Publications by authors named "S Galeva"

8 Publications

Cell-free DNA testing of maternal blood in screening for trisomies in twin pregnancy: cohort study at 10-14 weeks and updated meta-analysis.

Ultrasound Obstet Gynecol 2021 Apr 10. Epub 2021 Apr 10.

Harris Birthright Research Centre of Fetal Medicine, King's College Hospital, London, UK.

Objective: To expand the limited knowledge on cell-free (cf)DNA analysis of maternal blood for trisomies 21, 18 and 13 in twin pregnancies by updating the data from the Fetal Medicine Foundation (FMF) on prospective first trimester screening and those arising from systematic review of the literature.

Methods: The FMF data were derived from prospective screening for trisomies 21, 18 and 13 in twin pregnancies at 10 -14 weeks' gestation using the Harmony® prenatal test of Roche/Ariosa Diagnostics, Inc. Search of Medline, Embase, CENTRAL (The Cochrane Library), ClinicalTrials.gov and ICTRP (World Health Organization) was carried out to identify all peer-reviewed publications on clinical validation or implementation of maternal cfDNA testing for trisomies 21, 18 and 13 in twin pregnancies, irrespective of gestational age at testing, in which data on pregnancy outcome were provided for more than 85% of the study population. Meta-analysis was then performed using the FMF data and data from the studies identified by the literature search. This review was registered in PROSPERO international database for systematic reviews RESULTS: In the FMF study, cfDNA testing was carried out in 1442 twin pregnancies and a result was obtained, after first or second sampling, in 1367 (94.8%) cases. In 93.1% (1272/1367) cases there was prenatal or postnatal karyotyping or the birth of phenotypically normal babies; 95 cases were excluded from further analysis either because the pregnancies ended in termination, miscarriage or stillbirth with no known karyotype (n=56) or there was loss to follow up (n=39). In the 1272 pregnancies included in the study there were 20 cases with trisomy 21, 10 with trisomy 18, 2 with trisomy 13 and 1240 without trisomy 21, 18 or 13. The cfDNA test classified correctly 19 (95.0%) of the 20 cases of trisomy 21, 9 (90.0%) of 10 of trisomy 18, 1 (50.0%) of 2 of trisomy 13 and 1235 (99.6%) of 1240 cases without any of the three trisomies. The literature search identified 12 relevant studies, excluding our papers because their data are included in the current study. In the combined total of our study and the 12 studies identified by the literature search there were 137 trisomy 21 and 7507 non-trisomy 21 twin pregnancies; the pooled weighted detection rate (DR) and false positive rate (FPR) were 99.0% (95% CI 92.0, 99.9%) and 0.02% (95% CI 0.001, 0.43%), respectively. In the combined total of 50 cases of trisomy 18 and 6840 non-trisomy 18 pregnancies the pooled weighted DR and FPR were 92.8% (95% CI 77.6, 98.0%) and 0.01% (95% CI 0.00, 0.44%), respectively. In the combined total of 11 cases of trisomy 13 and 6290 non-trisomy 13 pregnancies the pooled weighted DR and FPR were 94.7% (95% CI 9.14, 99.97%) and 0.10% (95% CI 0.03., 0.39%), respectively.

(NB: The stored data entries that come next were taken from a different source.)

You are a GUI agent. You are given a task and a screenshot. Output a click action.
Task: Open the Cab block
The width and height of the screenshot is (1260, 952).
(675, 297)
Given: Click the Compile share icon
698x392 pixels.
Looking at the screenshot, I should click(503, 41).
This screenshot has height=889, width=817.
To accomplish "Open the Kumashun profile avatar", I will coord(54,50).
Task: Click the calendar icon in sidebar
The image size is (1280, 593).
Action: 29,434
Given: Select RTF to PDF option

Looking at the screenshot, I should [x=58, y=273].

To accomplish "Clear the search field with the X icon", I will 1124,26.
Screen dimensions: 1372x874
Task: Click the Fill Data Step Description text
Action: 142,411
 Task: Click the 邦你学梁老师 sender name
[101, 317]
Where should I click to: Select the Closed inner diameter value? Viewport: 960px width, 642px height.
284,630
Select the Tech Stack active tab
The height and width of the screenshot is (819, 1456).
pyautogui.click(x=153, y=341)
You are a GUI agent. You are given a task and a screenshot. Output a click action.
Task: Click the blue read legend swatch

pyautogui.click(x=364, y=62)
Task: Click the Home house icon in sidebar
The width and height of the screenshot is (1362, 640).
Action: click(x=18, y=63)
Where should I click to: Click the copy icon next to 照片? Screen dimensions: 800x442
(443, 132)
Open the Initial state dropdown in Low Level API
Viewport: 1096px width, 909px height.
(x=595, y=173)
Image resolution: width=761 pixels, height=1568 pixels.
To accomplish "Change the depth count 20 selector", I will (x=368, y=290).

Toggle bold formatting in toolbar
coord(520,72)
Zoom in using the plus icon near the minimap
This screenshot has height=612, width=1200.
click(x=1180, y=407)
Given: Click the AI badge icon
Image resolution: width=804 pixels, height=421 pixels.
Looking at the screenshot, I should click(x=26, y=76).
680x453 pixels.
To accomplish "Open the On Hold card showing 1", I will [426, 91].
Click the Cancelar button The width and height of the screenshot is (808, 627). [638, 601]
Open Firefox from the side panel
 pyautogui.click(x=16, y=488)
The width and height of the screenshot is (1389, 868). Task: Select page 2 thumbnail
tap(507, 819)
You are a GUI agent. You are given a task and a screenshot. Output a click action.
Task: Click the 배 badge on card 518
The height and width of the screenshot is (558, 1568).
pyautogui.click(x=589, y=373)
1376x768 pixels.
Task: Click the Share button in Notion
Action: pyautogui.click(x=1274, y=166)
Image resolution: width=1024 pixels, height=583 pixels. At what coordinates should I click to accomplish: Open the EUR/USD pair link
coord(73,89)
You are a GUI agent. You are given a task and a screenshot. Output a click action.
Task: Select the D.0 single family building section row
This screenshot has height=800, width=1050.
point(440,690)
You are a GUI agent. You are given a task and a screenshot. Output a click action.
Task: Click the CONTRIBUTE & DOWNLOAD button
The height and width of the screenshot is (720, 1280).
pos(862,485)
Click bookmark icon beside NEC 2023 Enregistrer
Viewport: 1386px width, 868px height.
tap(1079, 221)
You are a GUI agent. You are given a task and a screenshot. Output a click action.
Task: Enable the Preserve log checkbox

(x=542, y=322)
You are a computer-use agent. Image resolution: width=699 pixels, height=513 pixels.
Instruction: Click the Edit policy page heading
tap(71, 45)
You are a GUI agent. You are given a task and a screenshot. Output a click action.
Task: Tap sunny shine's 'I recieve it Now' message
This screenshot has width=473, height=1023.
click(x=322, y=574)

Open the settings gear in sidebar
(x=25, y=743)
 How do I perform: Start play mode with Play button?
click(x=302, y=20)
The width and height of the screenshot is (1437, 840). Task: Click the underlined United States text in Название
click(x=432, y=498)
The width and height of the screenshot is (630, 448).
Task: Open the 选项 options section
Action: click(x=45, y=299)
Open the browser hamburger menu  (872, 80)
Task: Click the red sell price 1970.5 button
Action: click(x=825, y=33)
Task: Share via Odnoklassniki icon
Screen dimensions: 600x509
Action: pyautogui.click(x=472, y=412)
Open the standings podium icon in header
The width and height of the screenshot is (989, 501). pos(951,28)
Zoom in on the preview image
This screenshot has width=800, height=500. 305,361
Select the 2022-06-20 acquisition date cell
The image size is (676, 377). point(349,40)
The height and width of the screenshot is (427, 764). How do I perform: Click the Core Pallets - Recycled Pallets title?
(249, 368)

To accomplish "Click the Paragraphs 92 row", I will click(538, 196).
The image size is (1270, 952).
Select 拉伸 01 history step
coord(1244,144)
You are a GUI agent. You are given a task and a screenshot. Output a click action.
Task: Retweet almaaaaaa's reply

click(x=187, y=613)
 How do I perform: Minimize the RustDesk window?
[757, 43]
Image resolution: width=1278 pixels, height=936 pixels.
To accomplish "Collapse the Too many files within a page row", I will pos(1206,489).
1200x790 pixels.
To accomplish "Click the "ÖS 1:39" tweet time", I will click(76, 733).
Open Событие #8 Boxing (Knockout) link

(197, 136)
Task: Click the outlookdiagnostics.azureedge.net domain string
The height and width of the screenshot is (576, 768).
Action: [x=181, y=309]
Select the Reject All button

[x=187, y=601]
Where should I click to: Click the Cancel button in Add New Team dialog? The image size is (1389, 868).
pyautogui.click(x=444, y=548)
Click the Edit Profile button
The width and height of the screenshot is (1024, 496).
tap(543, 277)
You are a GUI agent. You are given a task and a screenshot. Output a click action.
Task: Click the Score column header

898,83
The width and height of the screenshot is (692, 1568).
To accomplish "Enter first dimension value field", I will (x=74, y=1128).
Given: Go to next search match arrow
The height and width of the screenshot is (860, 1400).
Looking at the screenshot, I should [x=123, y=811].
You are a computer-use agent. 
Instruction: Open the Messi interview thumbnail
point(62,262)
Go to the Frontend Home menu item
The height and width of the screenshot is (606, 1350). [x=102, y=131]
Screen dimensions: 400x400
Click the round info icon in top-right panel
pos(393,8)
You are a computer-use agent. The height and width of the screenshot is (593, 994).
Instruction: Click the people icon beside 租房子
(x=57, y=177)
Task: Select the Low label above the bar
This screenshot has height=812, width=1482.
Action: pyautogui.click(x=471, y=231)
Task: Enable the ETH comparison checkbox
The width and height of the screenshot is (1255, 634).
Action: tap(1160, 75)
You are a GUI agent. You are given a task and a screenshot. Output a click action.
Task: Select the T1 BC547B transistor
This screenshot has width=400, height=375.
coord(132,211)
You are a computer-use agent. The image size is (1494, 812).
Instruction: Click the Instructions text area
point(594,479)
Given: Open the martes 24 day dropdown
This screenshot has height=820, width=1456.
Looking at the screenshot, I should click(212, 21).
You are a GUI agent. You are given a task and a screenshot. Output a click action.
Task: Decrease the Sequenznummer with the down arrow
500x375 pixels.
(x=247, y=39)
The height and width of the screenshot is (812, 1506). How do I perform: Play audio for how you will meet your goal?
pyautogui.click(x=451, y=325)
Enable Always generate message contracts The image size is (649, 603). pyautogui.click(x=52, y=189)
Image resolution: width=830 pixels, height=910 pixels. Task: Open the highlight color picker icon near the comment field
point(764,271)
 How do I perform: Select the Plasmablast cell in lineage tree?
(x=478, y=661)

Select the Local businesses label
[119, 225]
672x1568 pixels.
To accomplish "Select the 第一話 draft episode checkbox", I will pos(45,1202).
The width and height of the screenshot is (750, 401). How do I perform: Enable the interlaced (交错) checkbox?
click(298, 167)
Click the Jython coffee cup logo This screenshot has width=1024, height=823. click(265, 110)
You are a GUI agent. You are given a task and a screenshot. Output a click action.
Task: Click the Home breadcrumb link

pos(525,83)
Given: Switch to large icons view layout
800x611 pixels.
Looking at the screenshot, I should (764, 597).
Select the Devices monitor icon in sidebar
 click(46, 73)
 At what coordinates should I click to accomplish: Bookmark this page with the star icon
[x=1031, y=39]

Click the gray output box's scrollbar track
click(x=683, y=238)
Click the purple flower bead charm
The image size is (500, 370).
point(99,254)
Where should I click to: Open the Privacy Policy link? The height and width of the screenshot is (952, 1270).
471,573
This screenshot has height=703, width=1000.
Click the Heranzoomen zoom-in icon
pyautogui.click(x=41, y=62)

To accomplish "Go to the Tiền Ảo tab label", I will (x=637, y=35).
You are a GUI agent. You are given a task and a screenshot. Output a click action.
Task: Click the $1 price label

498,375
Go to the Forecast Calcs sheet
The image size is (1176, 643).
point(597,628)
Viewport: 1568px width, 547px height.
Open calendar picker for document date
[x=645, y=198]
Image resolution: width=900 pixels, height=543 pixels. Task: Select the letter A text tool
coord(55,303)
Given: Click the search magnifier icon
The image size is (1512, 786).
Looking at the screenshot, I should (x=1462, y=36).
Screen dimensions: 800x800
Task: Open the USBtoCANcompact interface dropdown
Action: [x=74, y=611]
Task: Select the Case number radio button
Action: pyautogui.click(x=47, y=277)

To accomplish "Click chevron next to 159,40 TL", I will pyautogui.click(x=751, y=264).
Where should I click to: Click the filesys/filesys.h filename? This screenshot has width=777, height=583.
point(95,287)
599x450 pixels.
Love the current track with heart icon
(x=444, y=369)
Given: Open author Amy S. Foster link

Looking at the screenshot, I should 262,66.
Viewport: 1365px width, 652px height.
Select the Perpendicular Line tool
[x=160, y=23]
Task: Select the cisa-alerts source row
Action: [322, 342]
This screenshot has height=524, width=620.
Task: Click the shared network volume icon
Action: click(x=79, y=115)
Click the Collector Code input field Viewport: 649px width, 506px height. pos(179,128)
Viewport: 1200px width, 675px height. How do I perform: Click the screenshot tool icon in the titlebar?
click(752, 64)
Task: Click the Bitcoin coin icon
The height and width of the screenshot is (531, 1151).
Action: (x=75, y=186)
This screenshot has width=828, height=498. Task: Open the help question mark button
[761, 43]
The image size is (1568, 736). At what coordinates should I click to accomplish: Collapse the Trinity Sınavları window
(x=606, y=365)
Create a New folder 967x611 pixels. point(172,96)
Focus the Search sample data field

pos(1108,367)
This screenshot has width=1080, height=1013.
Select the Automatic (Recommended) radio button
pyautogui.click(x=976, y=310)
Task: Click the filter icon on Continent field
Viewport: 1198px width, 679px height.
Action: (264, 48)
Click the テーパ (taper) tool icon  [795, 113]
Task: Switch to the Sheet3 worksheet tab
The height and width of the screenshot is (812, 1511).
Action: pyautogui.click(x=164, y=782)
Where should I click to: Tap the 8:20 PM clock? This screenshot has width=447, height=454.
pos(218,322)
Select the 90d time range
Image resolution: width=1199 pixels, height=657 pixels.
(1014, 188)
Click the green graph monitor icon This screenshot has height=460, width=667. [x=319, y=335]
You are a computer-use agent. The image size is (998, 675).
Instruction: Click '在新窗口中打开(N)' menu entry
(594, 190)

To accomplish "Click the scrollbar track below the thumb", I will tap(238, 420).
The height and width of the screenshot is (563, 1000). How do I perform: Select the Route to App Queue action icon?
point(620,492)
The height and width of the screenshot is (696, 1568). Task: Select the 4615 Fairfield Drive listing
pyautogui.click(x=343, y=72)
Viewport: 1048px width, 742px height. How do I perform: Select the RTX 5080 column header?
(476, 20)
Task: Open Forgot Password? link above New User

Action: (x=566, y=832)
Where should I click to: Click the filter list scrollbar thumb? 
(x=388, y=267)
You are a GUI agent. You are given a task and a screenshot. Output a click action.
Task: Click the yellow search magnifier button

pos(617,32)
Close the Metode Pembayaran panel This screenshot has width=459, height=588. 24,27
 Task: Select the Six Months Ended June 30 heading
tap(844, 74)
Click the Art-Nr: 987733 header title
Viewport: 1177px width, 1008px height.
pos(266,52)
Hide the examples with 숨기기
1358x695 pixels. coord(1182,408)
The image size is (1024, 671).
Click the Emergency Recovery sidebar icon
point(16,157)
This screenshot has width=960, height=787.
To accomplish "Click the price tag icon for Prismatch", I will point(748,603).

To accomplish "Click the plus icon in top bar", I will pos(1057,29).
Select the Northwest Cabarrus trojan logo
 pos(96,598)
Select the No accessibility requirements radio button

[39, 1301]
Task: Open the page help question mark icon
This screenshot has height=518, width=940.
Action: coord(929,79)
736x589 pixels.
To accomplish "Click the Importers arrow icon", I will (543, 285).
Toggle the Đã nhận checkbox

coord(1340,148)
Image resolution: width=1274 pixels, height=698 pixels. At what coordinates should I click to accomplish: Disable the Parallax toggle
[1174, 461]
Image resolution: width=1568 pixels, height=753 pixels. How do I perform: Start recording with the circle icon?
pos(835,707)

Conclusions: In twin pregnancies the reported DR of trisomy 21 by cfDNA testing is high, but lower than in singleton pregnancies, whereas the FPR appears to be equally low. The number of cases of trisomy 18 and more so trisomy 13 is too small for accurate assessment of the predictive performance of the cfDNA test. This article is protected by copyright. All rights reserved.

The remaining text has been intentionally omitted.